When you say "the same problem", you mean the error you reported earlier? (as opposed to Brett's problem, which is different). Is that definately the _only_ message that appears? I'd generally expect a panic to be more verbose.
(In reply to comment #14) > When you say "the same problem", you mean the error you reported earlier? (as > opposed to Brett's problem, which is different). > > Is that definately the _only_ message that appears? I'd generally expect a panic > to be more verbose. It's exactly the same as in the *original* problem report that I started. The (admittedly terse) error message is exactly the same: "Kernel panic - not syncing: Loop 1", and the system hangs _completely_, even the cursor stops blinking! The problem is mildly worse than I originally reported too, just loading the module (aic7xxx) and unloading it again straight away is enough to cause this panic.

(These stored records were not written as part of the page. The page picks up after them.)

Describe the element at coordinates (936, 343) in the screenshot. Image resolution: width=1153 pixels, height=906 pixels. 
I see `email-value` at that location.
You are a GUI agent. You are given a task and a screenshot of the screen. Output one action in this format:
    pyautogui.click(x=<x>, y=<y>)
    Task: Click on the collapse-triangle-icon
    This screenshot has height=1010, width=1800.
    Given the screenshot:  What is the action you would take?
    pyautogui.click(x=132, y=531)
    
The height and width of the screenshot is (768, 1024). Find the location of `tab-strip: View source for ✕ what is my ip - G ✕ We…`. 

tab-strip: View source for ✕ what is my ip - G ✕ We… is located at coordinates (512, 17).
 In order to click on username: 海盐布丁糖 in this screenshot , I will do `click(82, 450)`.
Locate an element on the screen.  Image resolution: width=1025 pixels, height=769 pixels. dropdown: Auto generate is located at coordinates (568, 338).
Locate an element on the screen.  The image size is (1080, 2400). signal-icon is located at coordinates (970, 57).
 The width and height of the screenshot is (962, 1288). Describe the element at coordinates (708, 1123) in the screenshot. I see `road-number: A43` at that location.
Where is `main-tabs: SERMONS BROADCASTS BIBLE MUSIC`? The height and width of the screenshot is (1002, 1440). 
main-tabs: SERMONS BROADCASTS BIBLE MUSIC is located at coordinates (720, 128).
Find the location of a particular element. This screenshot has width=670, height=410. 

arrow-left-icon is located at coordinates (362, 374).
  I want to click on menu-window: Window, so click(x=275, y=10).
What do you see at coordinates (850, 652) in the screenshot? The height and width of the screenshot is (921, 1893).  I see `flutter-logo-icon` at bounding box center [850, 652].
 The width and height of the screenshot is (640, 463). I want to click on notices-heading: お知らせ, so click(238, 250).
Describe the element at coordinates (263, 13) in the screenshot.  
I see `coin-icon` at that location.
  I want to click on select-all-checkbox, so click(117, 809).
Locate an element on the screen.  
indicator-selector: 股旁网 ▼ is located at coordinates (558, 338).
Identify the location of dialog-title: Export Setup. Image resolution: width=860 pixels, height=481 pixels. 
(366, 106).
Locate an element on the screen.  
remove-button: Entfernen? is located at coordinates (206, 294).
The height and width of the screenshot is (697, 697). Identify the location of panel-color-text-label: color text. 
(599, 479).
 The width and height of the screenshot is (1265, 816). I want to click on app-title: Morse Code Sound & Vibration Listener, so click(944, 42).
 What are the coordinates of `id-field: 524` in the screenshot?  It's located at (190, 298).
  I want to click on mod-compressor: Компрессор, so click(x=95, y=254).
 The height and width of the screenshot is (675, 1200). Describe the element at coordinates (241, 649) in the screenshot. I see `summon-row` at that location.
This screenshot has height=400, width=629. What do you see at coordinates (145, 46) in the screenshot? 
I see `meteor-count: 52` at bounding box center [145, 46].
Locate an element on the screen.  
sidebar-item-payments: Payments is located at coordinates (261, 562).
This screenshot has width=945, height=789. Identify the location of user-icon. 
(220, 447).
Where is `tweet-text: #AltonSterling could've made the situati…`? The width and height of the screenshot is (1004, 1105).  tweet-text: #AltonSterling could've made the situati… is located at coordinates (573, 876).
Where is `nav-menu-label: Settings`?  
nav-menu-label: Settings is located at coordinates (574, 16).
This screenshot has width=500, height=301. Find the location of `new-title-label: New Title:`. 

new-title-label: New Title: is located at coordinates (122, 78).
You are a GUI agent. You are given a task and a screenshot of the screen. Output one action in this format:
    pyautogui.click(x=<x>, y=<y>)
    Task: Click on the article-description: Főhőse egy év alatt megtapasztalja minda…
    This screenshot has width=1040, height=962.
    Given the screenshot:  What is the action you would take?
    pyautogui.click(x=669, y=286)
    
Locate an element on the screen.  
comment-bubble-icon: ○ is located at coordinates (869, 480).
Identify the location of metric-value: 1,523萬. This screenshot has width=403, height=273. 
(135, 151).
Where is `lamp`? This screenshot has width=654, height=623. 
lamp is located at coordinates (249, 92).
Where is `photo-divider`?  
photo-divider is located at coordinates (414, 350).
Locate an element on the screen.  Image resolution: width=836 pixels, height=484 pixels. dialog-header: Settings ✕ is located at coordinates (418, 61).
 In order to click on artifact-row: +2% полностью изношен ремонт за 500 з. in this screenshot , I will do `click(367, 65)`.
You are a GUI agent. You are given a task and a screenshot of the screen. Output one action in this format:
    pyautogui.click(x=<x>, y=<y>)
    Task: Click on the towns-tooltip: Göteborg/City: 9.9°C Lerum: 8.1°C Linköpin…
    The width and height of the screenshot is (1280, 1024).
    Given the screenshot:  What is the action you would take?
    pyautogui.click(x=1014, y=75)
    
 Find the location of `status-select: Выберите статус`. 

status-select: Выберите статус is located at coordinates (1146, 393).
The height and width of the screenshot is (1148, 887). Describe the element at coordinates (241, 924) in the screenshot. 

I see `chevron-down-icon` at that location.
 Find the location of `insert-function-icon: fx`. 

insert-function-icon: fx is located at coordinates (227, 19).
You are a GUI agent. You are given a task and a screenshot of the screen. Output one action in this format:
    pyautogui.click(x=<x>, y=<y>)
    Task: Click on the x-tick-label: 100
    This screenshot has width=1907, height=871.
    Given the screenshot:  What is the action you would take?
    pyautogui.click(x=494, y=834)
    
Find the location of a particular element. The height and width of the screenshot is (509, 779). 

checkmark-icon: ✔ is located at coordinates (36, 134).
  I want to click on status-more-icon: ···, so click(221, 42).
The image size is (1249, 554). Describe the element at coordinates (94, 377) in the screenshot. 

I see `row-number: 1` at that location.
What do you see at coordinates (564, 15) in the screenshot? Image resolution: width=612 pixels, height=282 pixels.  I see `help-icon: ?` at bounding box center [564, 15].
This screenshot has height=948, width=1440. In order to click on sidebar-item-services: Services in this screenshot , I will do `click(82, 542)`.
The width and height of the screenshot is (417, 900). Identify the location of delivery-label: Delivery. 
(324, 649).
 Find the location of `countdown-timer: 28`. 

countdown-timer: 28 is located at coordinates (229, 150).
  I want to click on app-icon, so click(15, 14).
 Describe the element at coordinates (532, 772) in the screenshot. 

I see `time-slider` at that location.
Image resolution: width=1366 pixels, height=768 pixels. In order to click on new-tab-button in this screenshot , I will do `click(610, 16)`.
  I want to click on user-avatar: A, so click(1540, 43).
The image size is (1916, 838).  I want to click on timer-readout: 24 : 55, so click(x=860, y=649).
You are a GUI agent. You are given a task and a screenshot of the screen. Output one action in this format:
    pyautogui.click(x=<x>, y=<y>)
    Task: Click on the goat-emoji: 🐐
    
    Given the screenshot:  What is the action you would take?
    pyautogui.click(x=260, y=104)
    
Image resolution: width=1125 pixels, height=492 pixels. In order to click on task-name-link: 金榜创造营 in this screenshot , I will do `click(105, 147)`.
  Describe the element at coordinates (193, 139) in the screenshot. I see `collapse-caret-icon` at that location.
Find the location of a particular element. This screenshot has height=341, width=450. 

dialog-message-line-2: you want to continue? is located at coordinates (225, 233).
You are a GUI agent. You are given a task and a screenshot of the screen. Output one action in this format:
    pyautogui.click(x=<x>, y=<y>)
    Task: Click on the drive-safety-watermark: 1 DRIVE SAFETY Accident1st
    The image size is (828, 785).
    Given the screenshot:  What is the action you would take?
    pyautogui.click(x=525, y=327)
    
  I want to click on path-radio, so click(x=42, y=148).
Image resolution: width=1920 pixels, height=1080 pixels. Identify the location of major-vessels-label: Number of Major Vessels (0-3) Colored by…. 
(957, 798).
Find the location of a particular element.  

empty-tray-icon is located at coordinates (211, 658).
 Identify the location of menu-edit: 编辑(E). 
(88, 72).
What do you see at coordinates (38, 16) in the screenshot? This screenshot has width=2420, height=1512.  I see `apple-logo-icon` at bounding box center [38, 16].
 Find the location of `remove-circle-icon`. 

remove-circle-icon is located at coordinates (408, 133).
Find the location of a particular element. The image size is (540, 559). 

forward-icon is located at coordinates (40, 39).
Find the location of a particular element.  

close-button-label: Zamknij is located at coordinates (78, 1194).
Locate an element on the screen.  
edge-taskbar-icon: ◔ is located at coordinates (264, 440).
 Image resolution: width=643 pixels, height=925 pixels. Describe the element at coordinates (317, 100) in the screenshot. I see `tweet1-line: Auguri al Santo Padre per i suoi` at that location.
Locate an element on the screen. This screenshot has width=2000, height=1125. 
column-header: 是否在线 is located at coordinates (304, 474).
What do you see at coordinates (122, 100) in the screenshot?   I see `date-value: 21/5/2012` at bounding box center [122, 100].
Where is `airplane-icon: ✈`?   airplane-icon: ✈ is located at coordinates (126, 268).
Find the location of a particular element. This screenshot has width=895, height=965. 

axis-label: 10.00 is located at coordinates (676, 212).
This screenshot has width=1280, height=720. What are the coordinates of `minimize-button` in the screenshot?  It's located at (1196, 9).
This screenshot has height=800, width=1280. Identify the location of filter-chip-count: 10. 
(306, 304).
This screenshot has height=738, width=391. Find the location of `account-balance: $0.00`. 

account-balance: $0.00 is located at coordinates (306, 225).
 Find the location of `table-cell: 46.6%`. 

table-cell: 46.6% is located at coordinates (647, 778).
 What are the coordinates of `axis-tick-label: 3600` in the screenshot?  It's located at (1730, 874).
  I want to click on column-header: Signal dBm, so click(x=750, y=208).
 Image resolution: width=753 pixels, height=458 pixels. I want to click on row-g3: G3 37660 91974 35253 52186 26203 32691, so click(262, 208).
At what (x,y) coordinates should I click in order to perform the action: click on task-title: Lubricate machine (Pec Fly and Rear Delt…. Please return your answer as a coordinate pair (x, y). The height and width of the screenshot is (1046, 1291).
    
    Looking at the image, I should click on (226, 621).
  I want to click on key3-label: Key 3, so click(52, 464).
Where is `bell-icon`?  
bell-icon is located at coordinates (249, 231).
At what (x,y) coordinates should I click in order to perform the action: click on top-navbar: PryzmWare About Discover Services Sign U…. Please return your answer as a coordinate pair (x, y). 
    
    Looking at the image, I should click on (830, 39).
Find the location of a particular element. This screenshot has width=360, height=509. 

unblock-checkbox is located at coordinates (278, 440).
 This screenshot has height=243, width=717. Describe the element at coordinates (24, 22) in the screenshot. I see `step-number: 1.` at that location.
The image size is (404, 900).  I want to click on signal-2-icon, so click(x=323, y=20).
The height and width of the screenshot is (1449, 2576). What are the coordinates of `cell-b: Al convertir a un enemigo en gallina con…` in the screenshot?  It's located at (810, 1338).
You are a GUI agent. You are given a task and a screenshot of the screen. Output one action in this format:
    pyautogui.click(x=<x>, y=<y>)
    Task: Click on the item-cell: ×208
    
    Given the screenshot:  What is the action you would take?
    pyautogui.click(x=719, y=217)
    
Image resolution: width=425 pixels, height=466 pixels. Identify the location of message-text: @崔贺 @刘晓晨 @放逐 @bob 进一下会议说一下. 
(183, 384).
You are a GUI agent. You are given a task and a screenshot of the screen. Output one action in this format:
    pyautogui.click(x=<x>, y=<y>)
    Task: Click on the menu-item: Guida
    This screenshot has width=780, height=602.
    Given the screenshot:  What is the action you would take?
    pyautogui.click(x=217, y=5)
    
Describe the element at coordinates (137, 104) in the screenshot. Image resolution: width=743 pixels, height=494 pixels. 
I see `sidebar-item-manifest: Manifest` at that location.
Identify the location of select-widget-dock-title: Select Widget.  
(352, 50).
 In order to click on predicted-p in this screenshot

Please write about your experiences at: http://bugzilla.kernel.org/show_bug.cgi?id=5224
I'm not sure what has fixed this, but this problem has now mysteriously 'gone away'. I think the only thing that changed was the compiler (gcc) and after rebuilding the kernel the problem vanished. I haven't got a good explanation, but things are now as they should be!
Please readd "watch-linux-bugzilla" to the status whiteboard if this occurs again.